# Directions:
Reproduce word for word everything from the line containing "Where should I click to: Click" down to the line containing "(x=1428, y=28)", both included, and leave the pictures out.

# Material to process:
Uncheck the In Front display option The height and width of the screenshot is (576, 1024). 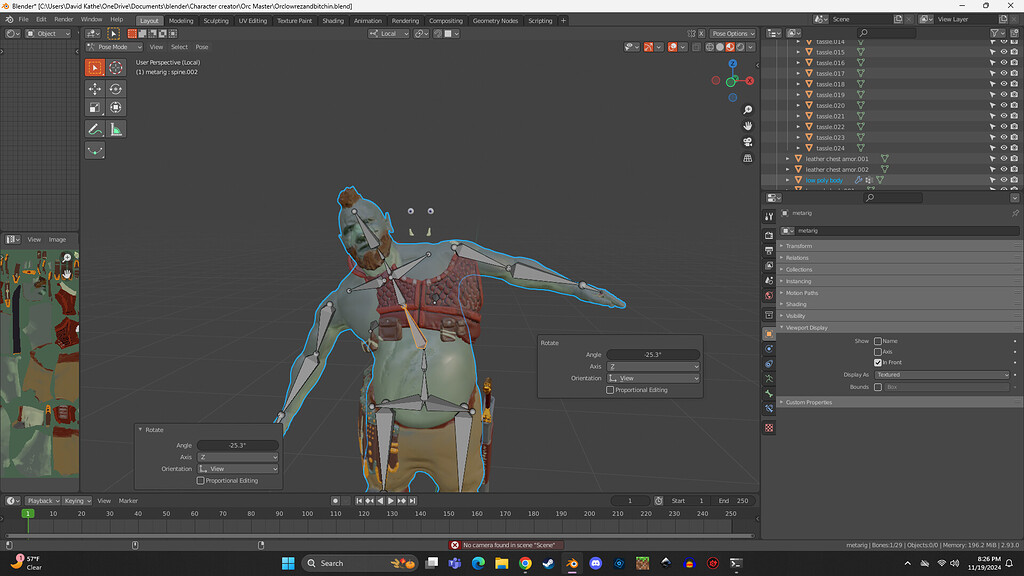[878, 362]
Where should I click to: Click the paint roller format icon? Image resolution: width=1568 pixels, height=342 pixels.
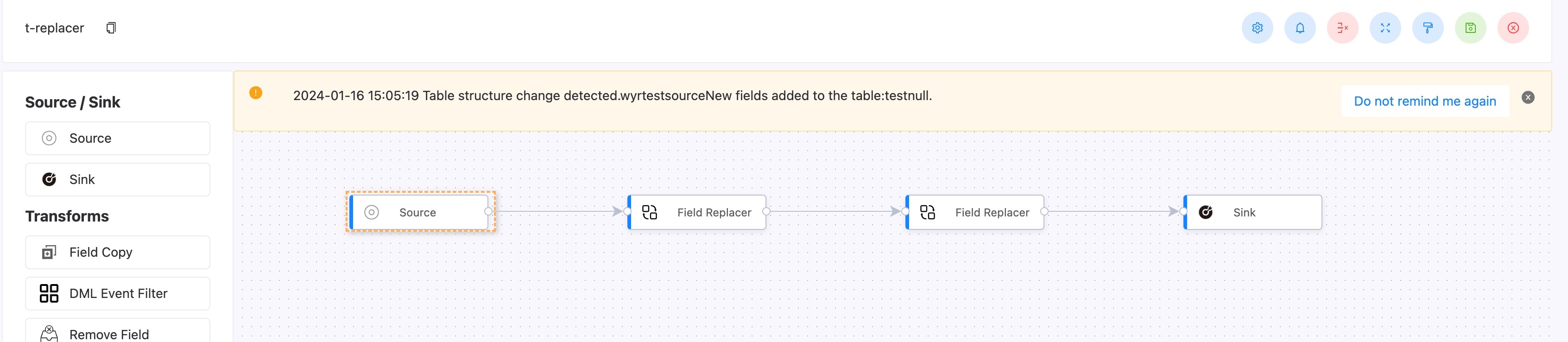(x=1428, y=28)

...

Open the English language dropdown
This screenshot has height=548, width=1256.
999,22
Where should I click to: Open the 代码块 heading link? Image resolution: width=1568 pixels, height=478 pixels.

---

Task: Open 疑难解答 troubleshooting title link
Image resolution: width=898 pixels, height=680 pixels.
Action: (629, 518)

# Task output:
Where should I click to: Click the paint roller format icon? Image resolution: width=1568 pixels, height=342 pixels.
(x=1428, y=28)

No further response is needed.